RE: [PATCH 1/2] drm/amdgpu: optimize VRAM allocation when using drm buddy

"Xiao, Shane" <shane.xiao@xxxxxxx> · Fri, 17 Feb 2023 03:11:45 +0000

> -----Original Message-----
> From: Paneer Selvam, Arunpravin <Arunpravin.PaneerSelvam@xxxxxxx>
> Sent: Thursday, February 16, 2023 3:24 PM
> To: Koenig, Christian <Christian.Koenig@xxxxxxx>; Xiao, Shane
> <shane.xiao@xxxxxxx>; Kuehling, Felix <Felix.Kuehling@xxxxxxx>;
> Christian König <ckoenig.leichtzumerken@xxxxxxxxx>
> Cc: amd-gfx@xxxxxxxxxxxxxxxxxxxxx
> Subject: Re: [PATCH 1/2] drm/amdgpu: optimize VRAM allocation when using
> drm buddy
> 
> This patch seems to pass the rocm memory stress test case.
> Reviewed-by: Arunpravin Paneer Selvam
> <Arunpravin.PaneerSelvam@xxxxxxx>

Hi Christian,

Do you think we should upstream this patch?

Best Regards,
Shane

> 
> On 2/16/2023 12:39 PM, Christian König wrote:
> > Am 16.02.23 um 07:48 schrieb Xiao, Shane:
> >>> -----Original Message-----
> >>> From: Kuehling, Felix <Felix.Kuehling@xxxxxxx>
> >>> Sent: Thursday, February 16, 2023 6:19 AM
> >>> To: Christian König <ckoenig.leichtzumerken@xxxxxxxxx>; Xiao, Shane
> >>> <shane.xiao@xxxxxxx>; Koenig, Christian
> <Christian.Koenig@xxxxxxx>;
> >>> Paneer Selvam, Arunpravin <Arunpravin.PaneerSelvam@xxxxxxx>
> >>> Cc: amd-gfx@xxxxxxxxxxxxxxxxxxxxx
> >>> Subject: Re: [PATCH 1/2] drm/amdgpu: optimize VRAM allocation when
> >>> using drm buddy
> >>>
> >>>
> >>> Am 2023-02-15 um 05:44 schrieb Christian König:
> >>>> Am 15.02.23 um 03:51 schrieb Xiao, Shane:
> >>>>> For public review
> >>>>>> -----Original Message-----
> >>>>>> From: Koenig, Christian <Christian.Koenig@xxxxxxx>
> >>>>>> Sent: Wednesday, February 15, 2023 3:02 AM
> >>>>>> To: Xiao, Shane <shane.xiao@xxxxxxx>; Paneer Selvam,
> Arunpravin
> >>>>>> <Arunpravin.PaneerSelvam@xxxxxxx>
> >>>>>> Subject: Re: [PATCH 1/2] drm/amdgpu: optimize VRAM allocation
> >>>>>> when using drm buddy
> >>>>>>
> >>>>>> Am 14.02.23 um 15:53 schrieb Xiao, Shane:
> >>>>>>>> -----Original Message-----
> >>>>>>>> From: Koenig, Christian <Christian.Koenig@xxxxxxx>
> >>>>>>>> Sent: Tuesday, February 14, 2023 8:41 PM
> >>>>>>>> To: Xiao, Shane <shane.xiao@xxxxxxx>; brahma_sw_dev
> >>>>>>>> <brahma_sw_dev@xxxxxxx>
> >>>>>>>> Cc: Paneer Selvam, Arunpravin
> >>> <Arunpravin.PaneerSelvam@xxxxxxx>
> >>>>>>>> Subject: Re: [PATCH 1/2] drm/amdgpu: optimize VRAM allocation
> >>> when
> >>>>>>>> using drm buddy
> >>>>>>>>
> >>>>>>>> Am 14.02.23 um 12:18 schrieb Shane Xiao:
> >>>>>>>>> Since the VRAM manager changed from drm mm to drm buddy.
> It's
> >>> not
> >>>>>>>>> necessary to allocate 2MB aligned VRAM for more than 2MB
> >>>>>>>>> unaligned size, and then do trim.
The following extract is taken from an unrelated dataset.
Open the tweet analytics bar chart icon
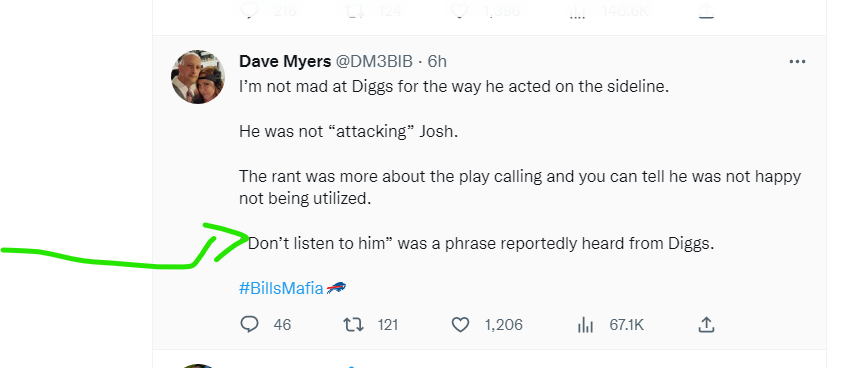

This method improves the
> >>>>>>>>> allocation efficiency and reduces memory fragmentation.
> >>>>>>>> Well that is a trade off.
> >>>>>>>>
> >>>>>>>> Allocating the BO as one contiguous chunk and then trimming is
> >>>>>>>> beneficial because if we then later need it contiguous we don't
> >>>>>>>> need to re-allocate and copy. This can be needed to display
> >>>>>>>> something for
> >>>>>> example.
> >>>>> Hi Christian,
> >>>>>
> >>>>> This case means that you allocate BO that is unnecessary to be
> >>>>> continuous at first time, and latter the BO should be continuous.
> >>>>> I'm not familiar with display. Could you give me a few more
> >>>>> specific examples ?
> >>>> On most generations DCE/DCN hardware needs the buffer contiguous
> to
> >>> be
> >>>> able to scanout from it.
> >>>>
> >>>> Only newer APUs can use S/G to scanout from system memory pages.
> >>>>
> >>>>>>> Yes, I agree that one contiguous chunk may get beneficial
> >>>>>>> sometimes.
> >>>>>>> But as far as I know, you cannot guarantee that
> >>> amdgpu_vram_mgr_new
> >>>>>> can get one contiguous chunk  if you don't set
> >>>>>> TTM_PL_FLAG_CONTIGUOUS flags.
> >>>>>>> For example, if you want to allocate 4M+4K BO, it will allocate
> >>>>>>> one 4M block
> >>>>>> + one 2M block which is unnecessary to be continuous, then 2M
> >>>>>> + block
> >>>>>> will be
> >>>>>> trimmed.
> >>>>>>
> >>>>>> Oh, that's indeed not something which should happen. Sounds more
> >>>>>> like a bug fix then.
> >>>>> Yes, I think this case should not be happened.
> >>>>> Actually, I'm not sure that why the allocated BO should be aligned
> >>>>> with pages_per_block, which is set to 2MB by default.
> >>>>> Does this help improve performance when allocating 2M or above BO?
> >>>>>   From my point of view, the TLB may be one of reason of this. But
> >>>>> I'm not sure about this.
> >>>> Yes, we try to use allocations which are as contiguous as much as
> >>>> possible for better TLB usage.
> >>>>
> >>>> Especially for some compute use cases this can make a >20%
> >>>> performance difference.
> >>> We actually found that >2MB virtual address alignment was hurting
> >>> performance due to cache line aliasing. So we can't take advantage
> >>> of  >2MB pages in our page tables.
> >>>
> >>> Regards,
> >>>     Felix
> >> Yes, if we want to take advantage of 2M TLB usage, we should keep
> >> virtual address aligned.
> >>
> >> As you have mentioned that cache line aliasing issue, I'm confused
> >> about this.
> >> If 2MB aligned VA get the right PA from TLB or page table and the
> >> cache line addressing mode is not changed, the cache line aliasing
> >> issue should not happen here.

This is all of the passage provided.